Carstens A 1,2, Dicksved J 3, Nelson R 4, Andréasson A 5, 6, 7, Bohr J, 2, Tysk C 2, Agréus L 6, Engstrand L 5, Halfvarson J 2
Department of Internal Medicine, Ersta Hospital, Stockholm, Sweden. 2Department of Gastroenterology, Faculty of Medicine and Health, Örebro University, Örebro, Sweden. 3Department of Animal Nutrition and Management, Swedish University of Agricultural Sciences, Uppsala, Sweden. 4Department of Clinical Sciences, Swedish University of Agricultural Sciences, Uppsala, Sweden. 5Department of Microbiology, Tumor and Cell Biology (MTC), Karolinska Institute, Solna, Sweden. 6Centre for Family Medicine, Karolinska Institute, Solna, Sweden. 7Stress Research Institute, Stockholm University, Stockholm, Sweden.

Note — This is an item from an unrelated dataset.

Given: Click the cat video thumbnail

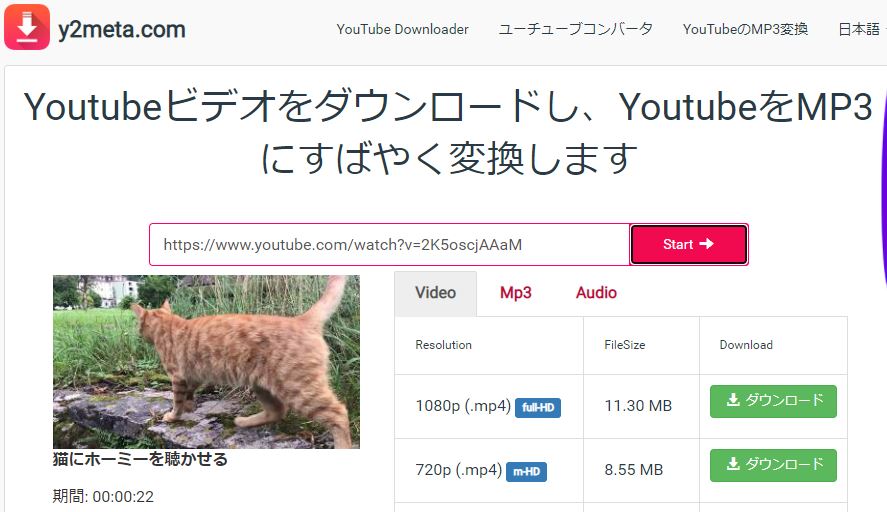Looking at the screenshot, I should 206,362.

Similar to inflammatory bowel diseases (IBD), an aberrant immune response to luminal factors, such as the gut microbiota, seems to play a key role in the pathophysiology of collagenous colitis (CC). We aimed to characterize the fecal microbiota of CC in comparison to healthy controls (HC) and to explore shared features with Crohn’s disease (CD) and ulcerative colitis (UC). Moreover, we wanted to assess the influence of disease activity and corticosteroid treatment on the fecal microbiome of CC.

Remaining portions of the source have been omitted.